Methods : The experiment was performed monocularly using our AOVS laboratory prototype in 5 subjects. For each eye, the aberrations of the cornea and the whole eye were first measured and the lens’ aberrations estimated by direct subtraction. Visual acuity (VA) at best focus and two different contrasts (100% and 20%) was measured for 5 different conditions. The case with natural lens’ aberrations (case Natural), when the spherical aberration (SA) of the lens was either corrected (case –SA) or doubled (case +SA), and with all high order aberrations of the lens corrected (case –WA) or doubled (case +WA). Through-focus high contrast VA was also measured for a diffractive IOL for the cases ‘Natural’ and ‘-WA’. Three different pupil sizes, 3, 4.5 and 6 mm were tested for all conditions.

Results : In average, for the 4.5 mm pupil high contrast VA was found to be similar for all tested cases. The changes with respect to the Natural case were 0.00±0.20 (case -SA), 0.01±0.22 (case -WA), -0.02±0.17 (case +SA) and 0.04±0.24(case +WA) units of LogMAR. Observed differences were similar for the 3 and 6 mm pupils except for case ‘+WA’ at the largest pupil with a difference of 0.08±0.23 units of LogMAR. For low contrast VA the absolute values of the differences were in average double than those found for high contrast but resulting in p<0.05 only for cases ‘+WA’ (4.5, 6 mm) and ‘-WA’ (3, 4.5 mm pupil).
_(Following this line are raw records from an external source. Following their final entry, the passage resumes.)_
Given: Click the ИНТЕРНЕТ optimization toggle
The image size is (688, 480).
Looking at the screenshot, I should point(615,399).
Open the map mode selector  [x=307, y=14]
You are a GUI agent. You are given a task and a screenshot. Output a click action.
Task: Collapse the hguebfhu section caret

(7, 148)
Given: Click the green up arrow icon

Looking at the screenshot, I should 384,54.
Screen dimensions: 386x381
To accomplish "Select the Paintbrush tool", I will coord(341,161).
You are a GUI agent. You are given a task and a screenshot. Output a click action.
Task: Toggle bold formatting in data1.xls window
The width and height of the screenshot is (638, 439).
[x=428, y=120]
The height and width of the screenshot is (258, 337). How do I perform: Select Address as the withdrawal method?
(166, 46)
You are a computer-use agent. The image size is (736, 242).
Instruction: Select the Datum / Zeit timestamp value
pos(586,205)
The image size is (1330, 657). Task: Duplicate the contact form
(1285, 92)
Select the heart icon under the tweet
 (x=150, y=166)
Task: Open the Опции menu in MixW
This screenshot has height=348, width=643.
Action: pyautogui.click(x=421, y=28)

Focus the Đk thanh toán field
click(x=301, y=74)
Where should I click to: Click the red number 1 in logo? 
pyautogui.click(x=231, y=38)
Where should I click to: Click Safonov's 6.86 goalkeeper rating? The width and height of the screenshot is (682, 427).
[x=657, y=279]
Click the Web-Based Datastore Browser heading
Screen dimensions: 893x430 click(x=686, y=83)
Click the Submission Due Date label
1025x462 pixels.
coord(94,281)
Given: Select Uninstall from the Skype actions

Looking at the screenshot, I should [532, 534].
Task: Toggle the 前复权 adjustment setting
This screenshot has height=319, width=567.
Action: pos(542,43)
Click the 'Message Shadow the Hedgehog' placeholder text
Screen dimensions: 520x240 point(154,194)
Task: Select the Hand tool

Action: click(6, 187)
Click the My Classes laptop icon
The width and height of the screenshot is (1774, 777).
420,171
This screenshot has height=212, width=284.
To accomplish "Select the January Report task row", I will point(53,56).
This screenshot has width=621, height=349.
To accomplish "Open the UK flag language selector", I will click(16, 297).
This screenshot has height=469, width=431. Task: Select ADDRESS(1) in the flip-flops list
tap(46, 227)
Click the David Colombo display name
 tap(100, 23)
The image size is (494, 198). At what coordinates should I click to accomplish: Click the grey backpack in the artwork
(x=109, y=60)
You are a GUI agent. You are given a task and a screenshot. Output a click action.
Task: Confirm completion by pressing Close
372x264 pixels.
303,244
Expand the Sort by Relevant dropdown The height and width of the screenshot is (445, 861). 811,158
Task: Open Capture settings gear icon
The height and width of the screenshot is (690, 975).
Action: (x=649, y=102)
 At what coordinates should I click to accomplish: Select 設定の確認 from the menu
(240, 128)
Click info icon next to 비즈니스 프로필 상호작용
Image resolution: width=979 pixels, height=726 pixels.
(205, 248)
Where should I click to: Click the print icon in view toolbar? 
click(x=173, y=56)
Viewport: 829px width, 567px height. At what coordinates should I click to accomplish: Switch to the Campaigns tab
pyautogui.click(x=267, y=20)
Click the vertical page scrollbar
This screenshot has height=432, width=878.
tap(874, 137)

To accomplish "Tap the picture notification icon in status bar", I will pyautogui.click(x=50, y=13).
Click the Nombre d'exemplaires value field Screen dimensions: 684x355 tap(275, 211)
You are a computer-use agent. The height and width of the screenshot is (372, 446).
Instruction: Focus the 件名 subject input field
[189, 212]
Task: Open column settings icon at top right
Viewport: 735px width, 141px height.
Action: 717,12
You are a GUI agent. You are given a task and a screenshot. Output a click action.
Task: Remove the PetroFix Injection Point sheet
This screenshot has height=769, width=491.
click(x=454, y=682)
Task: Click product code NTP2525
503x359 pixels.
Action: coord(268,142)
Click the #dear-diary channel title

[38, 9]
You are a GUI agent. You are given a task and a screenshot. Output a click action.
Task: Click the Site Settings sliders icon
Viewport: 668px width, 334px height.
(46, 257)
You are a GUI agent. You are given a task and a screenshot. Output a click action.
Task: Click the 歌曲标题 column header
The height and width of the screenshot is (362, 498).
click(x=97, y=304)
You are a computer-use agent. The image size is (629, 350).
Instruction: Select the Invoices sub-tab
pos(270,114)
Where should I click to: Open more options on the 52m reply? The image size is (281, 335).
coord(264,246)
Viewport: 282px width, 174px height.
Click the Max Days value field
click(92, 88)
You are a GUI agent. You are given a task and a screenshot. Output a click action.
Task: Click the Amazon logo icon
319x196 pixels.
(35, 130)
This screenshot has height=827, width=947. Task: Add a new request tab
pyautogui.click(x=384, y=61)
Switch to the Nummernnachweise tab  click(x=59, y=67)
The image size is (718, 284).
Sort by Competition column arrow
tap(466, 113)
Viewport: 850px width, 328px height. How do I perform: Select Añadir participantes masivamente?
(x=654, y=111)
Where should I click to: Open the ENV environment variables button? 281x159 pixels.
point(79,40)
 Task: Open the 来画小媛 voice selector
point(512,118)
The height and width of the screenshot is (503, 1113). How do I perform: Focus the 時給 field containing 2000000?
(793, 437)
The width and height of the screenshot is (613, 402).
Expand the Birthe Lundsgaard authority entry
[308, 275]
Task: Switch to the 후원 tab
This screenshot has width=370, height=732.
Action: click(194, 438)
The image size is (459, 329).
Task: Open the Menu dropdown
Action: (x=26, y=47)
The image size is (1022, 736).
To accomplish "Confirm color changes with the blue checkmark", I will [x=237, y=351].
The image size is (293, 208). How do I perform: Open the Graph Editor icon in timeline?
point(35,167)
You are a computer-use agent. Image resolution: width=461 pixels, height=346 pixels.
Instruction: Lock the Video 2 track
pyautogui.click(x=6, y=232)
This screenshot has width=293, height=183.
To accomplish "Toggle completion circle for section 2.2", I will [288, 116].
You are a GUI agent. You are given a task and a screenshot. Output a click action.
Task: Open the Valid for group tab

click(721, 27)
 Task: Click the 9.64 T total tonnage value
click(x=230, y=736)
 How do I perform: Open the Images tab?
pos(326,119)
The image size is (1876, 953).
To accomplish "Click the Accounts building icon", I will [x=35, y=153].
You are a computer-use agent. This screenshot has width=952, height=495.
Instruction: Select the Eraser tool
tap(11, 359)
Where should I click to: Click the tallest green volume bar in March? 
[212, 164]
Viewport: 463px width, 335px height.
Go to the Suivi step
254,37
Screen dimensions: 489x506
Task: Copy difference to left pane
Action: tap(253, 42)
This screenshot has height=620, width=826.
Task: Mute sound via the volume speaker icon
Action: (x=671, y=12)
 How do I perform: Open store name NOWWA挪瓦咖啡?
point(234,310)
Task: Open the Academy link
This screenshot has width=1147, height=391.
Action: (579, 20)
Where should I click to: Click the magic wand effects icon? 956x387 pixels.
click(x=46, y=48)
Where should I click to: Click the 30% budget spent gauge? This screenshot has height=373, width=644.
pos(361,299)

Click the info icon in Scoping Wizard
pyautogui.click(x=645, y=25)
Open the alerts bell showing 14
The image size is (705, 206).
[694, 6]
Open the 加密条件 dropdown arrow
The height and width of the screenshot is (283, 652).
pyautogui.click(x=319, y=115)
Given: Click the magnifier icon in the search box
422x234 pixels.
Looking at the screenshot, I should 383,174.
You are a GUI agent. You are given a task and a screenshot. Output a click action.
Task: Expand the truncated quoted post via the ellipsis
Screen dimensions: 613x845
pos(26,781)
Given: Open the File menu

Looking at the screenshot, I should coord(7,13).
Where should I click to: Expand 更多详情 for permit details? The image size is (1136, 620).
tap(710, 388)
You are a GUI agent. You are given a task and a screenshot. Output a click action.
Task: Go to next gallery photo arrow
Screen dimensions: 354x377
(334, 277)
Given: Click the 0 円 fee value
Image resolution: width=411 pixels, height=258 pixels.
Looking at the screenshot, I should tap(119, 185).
There were no differences in the measurements with the diffractive IOL profile for all the conditions.

Conclusions : Lens’ aberrations in phakic eyes play a minor role in the AO visual simulation of IOLs. AOVS can be accurately used prior to cataract surgery to predict future visual outcomes. In some special cases, the particular aberrations of the lens should be subtracted when inducing the IOL phase for an even better prediction.

This is an abstract that was submitted for the 2017 ARVO Annual Meeting, held in Baltimore, MD, May 7-11, 2017.